O jumento sedutor vem aí todo enfeitado
Ariano Suassuna viajou no dia 23 de julho. Não voou por medo de avião. Resistia a subir num bicho daqueles e olhar do alto o buraco imenso lá em embaixo. Preferia a buraqueira das estradas. Por isso foi a cavalo. Ele pós os arreios no animal, amarrou bem a cela, vestiu o gibão, pendurou um bornal de couro cru, não sem antes conferir mais uma vez o conteúdo, pulou na sela, enfiou o chapéu de aba quebrada na frente. E, já escanchado, o pé no estribo, solta o grita:
– Ei, magote de desocupado, vou-me embora.
E se foi. O grito ecoou tão alto, tão alto que foi bater na Pedra do Reino, ressuscitou o pai, João Suassuna na Fazenda Acauã, despertou João Grilo em Taperoá, fez Chicó se benzer diante do bispo e do padre.

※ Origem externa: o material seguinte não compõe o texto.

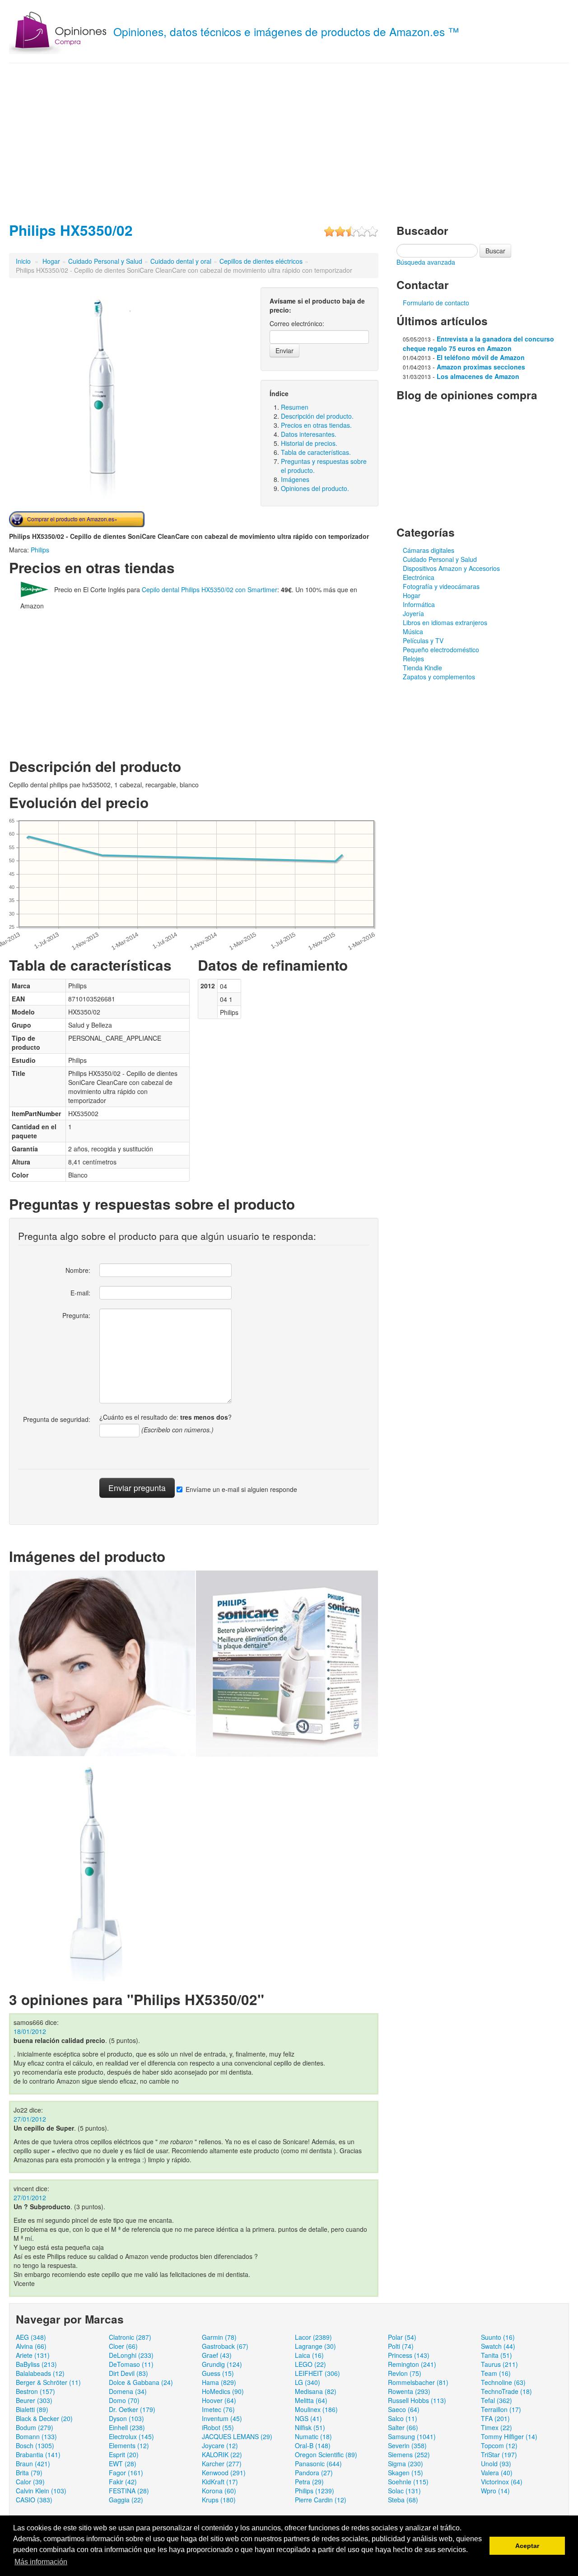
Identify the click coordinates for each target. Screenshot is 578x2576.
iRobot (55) (218, 2427)
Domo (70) (124, 2400)
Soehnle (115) (408, 2481)
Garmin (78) (219, 2337)
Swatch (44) (498, 2346)
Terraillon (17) (501, 2409)
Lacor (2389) (313, 2337)
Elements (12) (129, 2445)
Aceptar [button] (527, 2545)
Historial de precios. (309, 443)
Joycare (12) (220, 2445)
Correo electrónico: (297, 323)
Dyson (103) (126, 2418)
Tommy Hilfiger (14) (509, 2436)
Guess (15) (218, 2373)
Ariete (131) (33, 2355)
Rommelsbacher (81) (418, 2382)
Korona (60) (219, 2490)
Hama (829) (219, 2382)
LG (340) (307, 2382)
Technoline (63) (503, 2382)
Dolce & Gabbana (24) (141, 2382)
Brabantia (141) (38, 2454)
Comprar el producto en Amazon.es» (72, 519)
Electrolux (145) (131, 2436)
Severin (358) (407, 2445)
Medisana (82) (315, 2391)
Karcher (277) (222, 2463)
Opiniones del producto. (315, 488)
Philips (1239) (314, 2490)
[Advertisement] (289, 140)
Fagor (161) (126, 2472)
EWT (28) (122, 2463)
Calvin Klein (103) (41, 2490)
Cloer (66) (123, 2346)
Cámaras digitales (428, 550)
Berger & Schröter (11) (48, 2382)
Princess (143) (408, 2355)
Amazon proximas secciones (481, 366)
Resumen (294, 406)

O grito acordou a mulher do padeiro e o próprio. Junto do Rei Degolado, Quaderna, o Decifrador, fala da Onça Caetana, de muitos viventes da lavra literária de Ariano, espalhados embaixo ou em cima da terra, no sertão de Guimarães Rosa, verde e cheio de rios, nos outros sertões. Fala do Brasil oficial e do Brasil real. Quaderna fala também do Brasil ignorante, onde predominam asneiras e burrice, a moça da televisão, extasiada diante do alvoroço causado pelo grito, a descobrir que existe um tal de Adriano Suassuna…
Ufa, a voz rouca de Ariano ribombou mundo afora.

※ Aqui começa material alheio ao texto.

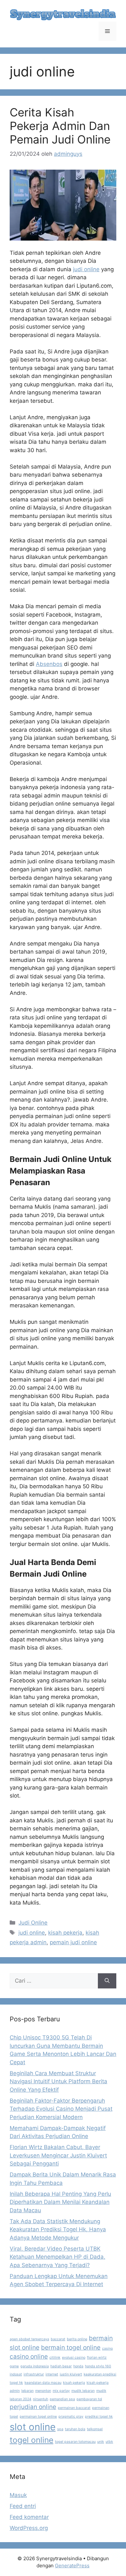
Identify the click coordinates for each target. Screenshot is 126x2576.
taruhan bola (75, 2429)
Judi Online (32, 1922)
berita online (77, 2339)
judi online (86, 269)
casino (107, 2348)
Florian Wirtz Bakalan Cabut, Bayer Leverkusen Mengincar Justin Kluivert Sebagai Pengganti (58, 2155)
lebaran (27, 2391)
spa (60, 2429)
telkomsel (95, 2429)
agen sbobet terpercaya (29, 2339)
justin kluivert (71, 2374)
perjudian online (33, 2407)
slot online (33, 2426)
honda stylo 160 (98, 2366)
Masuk (18, 2495)
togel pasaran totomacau (75, 2442)
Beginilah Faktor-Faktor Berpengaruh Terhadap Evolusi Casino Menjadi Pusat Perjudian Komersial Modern (61, 2108)
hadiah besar (61, 2366)
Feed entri (23, 2506)
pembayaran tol (89, 2399)
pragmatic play (70, 2416)
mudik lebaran (83, 2391)
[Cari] (107, 1981)
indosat (16, 2374)
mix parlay (61, 2391)
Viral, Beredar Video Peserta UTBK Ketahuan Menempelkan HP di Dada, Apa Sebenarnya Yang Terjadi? (57, 2256)
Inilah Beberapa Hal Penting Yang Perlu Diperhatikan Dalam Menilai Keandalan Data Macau (60, 2202)
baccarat (58, 2339)
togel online (31, 2440)
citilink (54, 2357)
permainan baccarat (74, 2408)
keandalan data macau (43, 2383)
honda (78, 2366)
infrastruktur (34, 2374)
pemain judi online (73, 1942)
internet (52, 2374)
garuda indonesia (34, 2366)
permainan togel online (38, 2416)
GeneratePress (72, 2565)
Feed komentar (29, 2517)
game (14, 2366)
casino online (29, 2356)
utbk (109, 2442)
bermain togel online (70, 2347)
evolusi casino (73, 2357)
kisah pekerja (65, 1932)
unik (100, 2442)
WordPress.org (29, 2528)
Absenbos (49, 664)
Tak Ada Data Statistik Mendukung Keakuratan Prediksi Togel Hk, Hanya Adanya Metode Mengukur (58, 2229)
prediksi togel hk (99, 2416)
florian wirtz (97, 2357)
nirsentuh (40, 2399)
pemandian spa (62, 2399)
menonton (43, 2391)
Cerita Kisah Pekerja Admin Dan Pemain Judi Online (60, 125)
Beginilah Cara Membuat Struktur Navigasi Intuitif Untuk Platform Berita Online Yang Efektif (58, 2081)
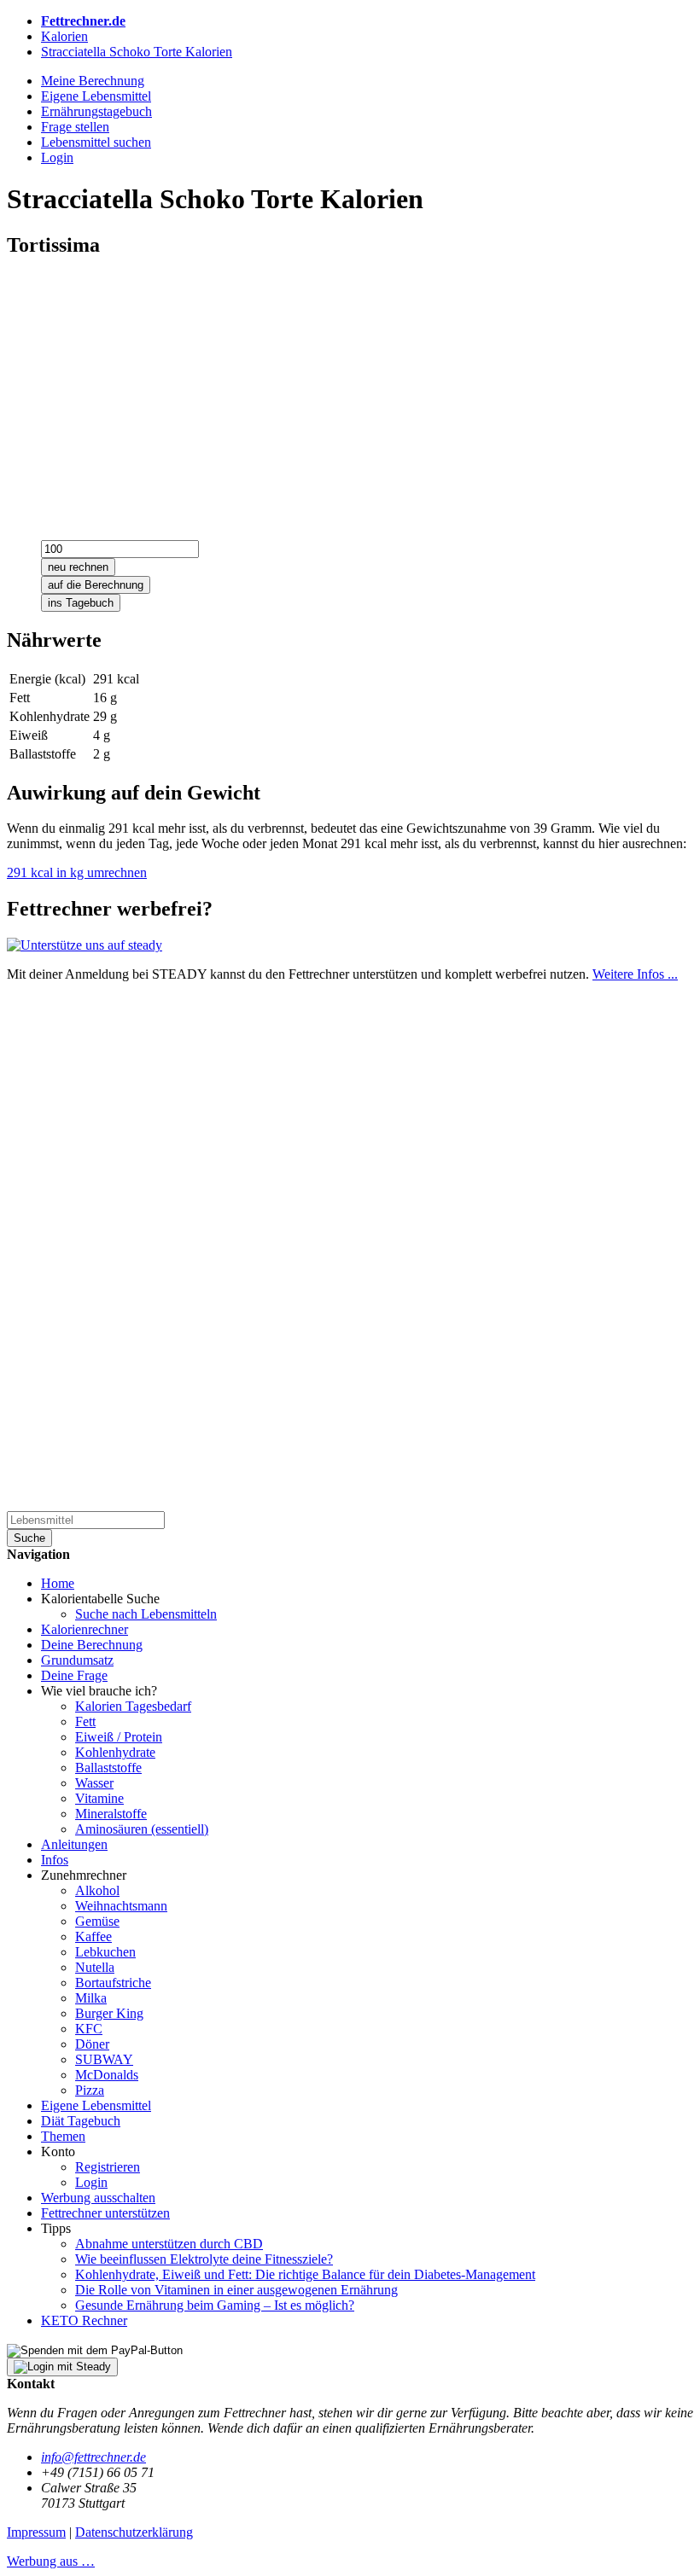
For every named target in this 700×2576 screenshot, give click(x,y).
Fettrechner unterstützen (105, 2213)
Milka (91, 1998)
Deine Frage (74, 1675)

Mas que diabo Ariano meteu naquele bornal de couro cru?
O jumento sedutor.
Isso mesmo. Não se espante. Ariano guarda surpresas desde sempre. A última ele deixou na Editora José Olympio, no Rio, no formato do livro: O jumento sedutor. Vem aí uma obra-prima, na avaliação, (suspeita, é bem verdade), do escritor Raimundo Carrero, autoproclamado filho intelectual de Ariano. Daí a suspeição. O jumento sedutor é o derradeiro escrito de Ariano, mexido e remexido ao longo de muitos anos, seguindo a lição das lavadeiras de antigamente, ensaboa a roupa, bate na pedra, molha outra vez, espreme, bota no quarador, lava de novo, bate na pedra, enxágua etc. etc., como ensinou Graciliano Ramos. Tanto é assim que duas vezes Ariano pediu de volta da Editora o calhamaço. E duas vezes, burilou o texto, cortou e aduziu palavras e desenhos. Isso mesmo, o livro está recheado de gravuras feitas pelo próprio Ariano. No capricho.

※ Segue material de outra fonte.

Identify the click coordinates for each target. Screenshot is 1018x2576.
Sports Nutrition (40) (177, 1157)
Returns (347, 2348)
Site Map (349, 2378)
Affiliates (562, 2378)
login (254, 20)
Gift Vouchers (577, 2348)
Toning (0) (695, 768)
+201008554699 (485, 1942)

Afinal, o livro trata de quê?
Uma Revelação, diz Carrero, depois de ler os originais. “Não é uma novela, não é também um romance, por aquilo que supera em muitos pontos o que se diz numa obra de ficção, com os seus seres transtornados, felizes e as almas sacrificadas. É mesmo uma Revelação ao trazer o espírito vivo, mágico, grandioso do verdadeiro Brasil”. Construído numa mistura de técnicas narrativas, de símbolos, metáforas, com gente e jeito de circo e do romanceiro popular, tudo carregado de vida, amor e morte.
O imortal viajou coma Onça Caetana na garupa, ela disfarçada de uma fêmea, entre delírios e prodígios a lhe exibir agressivamente os peitos. E ele, fascinado, beija-os, e, ao mesmo tempo em que os morde, é picado pela cobra-coral, enrolada feito um colar úmido no pescoço da Moça Caetana. Então, ele é fulminado nos estremeços obsenos da morte. Assim se foi entre o gozo e a morte, a estremecer todo, cerrando os dentes, abrindo e fechando a boca no espasmo do Gavião.
Foi de vez, mas ficará para sempre eternizados em seus personagens. Como sonhou.